INSTRUCTIONS TO FOLLOW - Set down word for word each line from the one containing "Viewport: 1200px width, 568px" through the end of the records, both included. Do not copy any pictures.

═══

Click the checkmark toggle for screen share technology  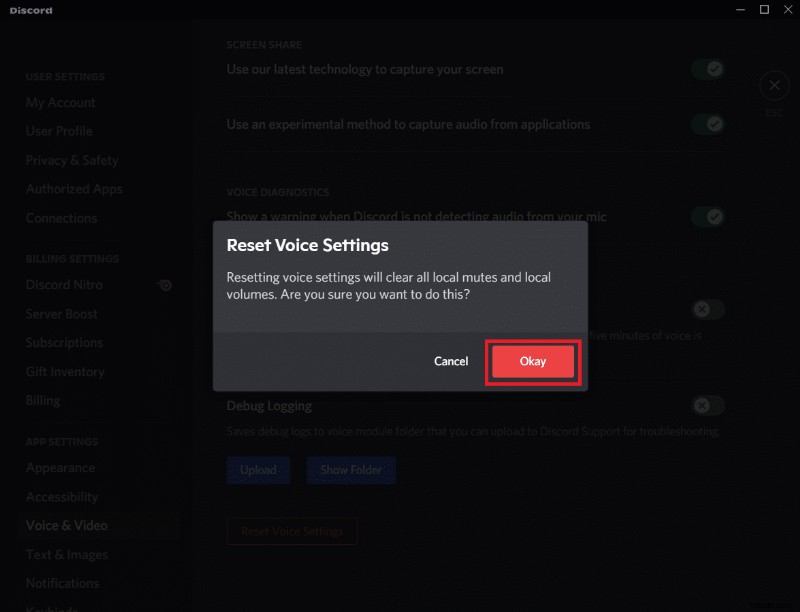pos(708,69)
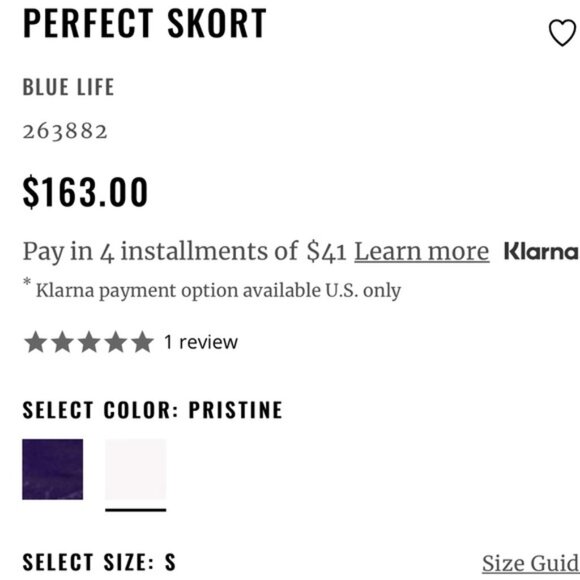Screen dimensions: 580x580
Task: Click the product number 263882
Action: [x=65, y=131]
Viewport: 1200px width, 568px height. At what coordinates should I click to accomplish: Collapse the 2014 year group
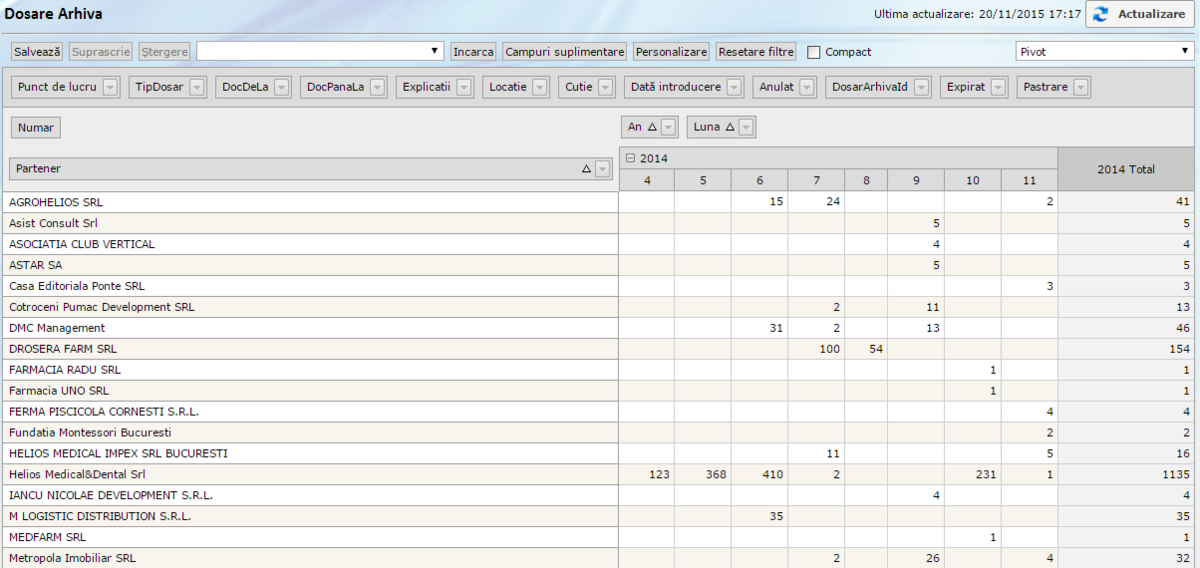(x=630, y=159)
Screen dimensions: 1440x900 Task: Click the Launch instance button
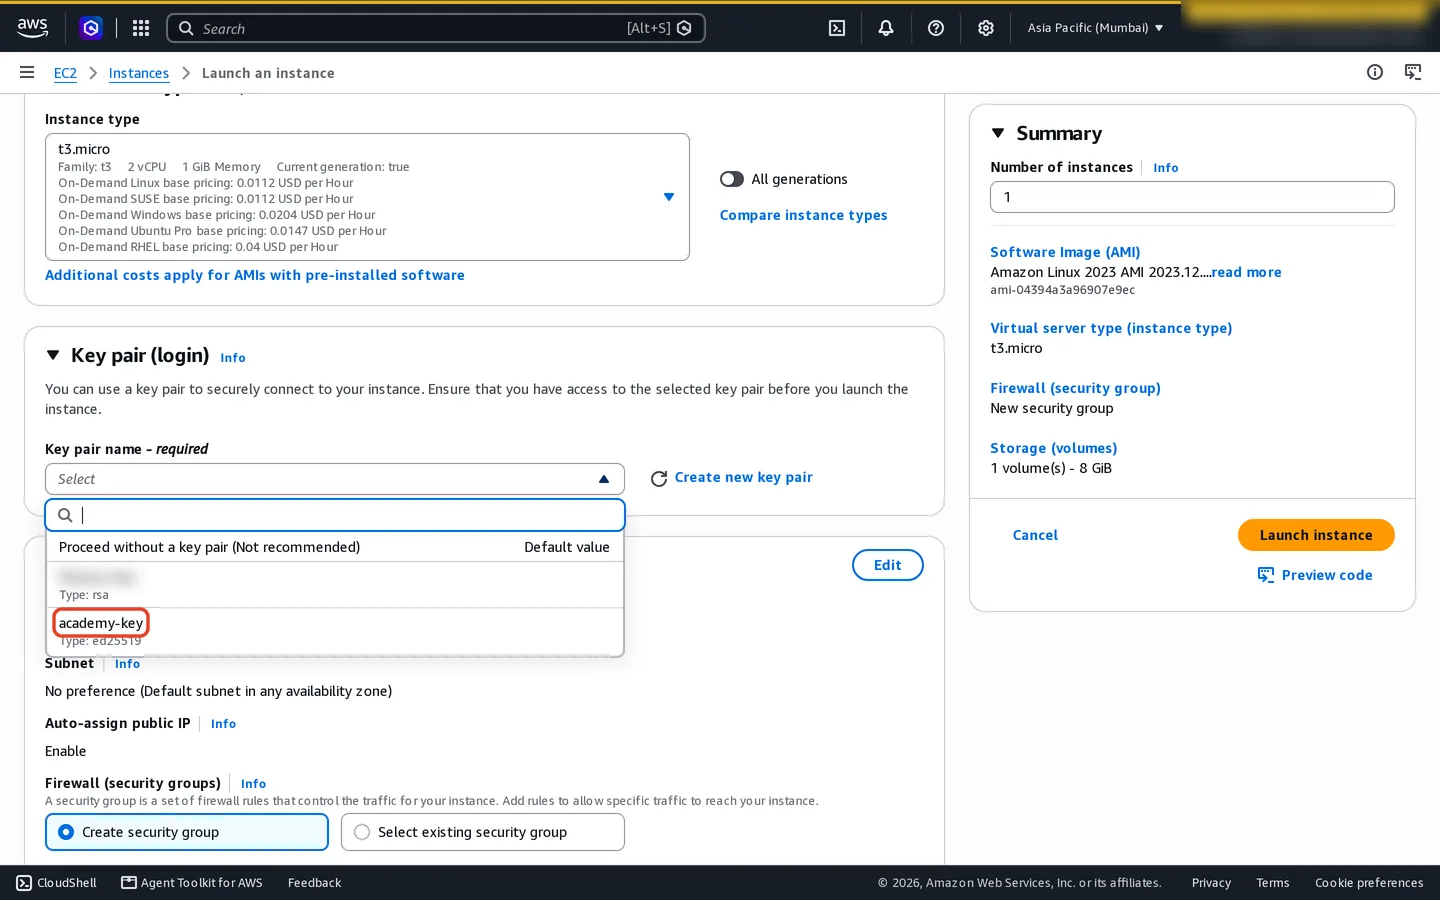pos(1316,535)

═══

RESULT FOR THIS TASK -
Viewport: 1200px width, 568px height. At what coordinates should I click to accomplish: Collapse the 2014 year group
(x=630, y=159)
Screen dimensions: 1440x900 Task: Click the Launch instance button
pos(1316,535)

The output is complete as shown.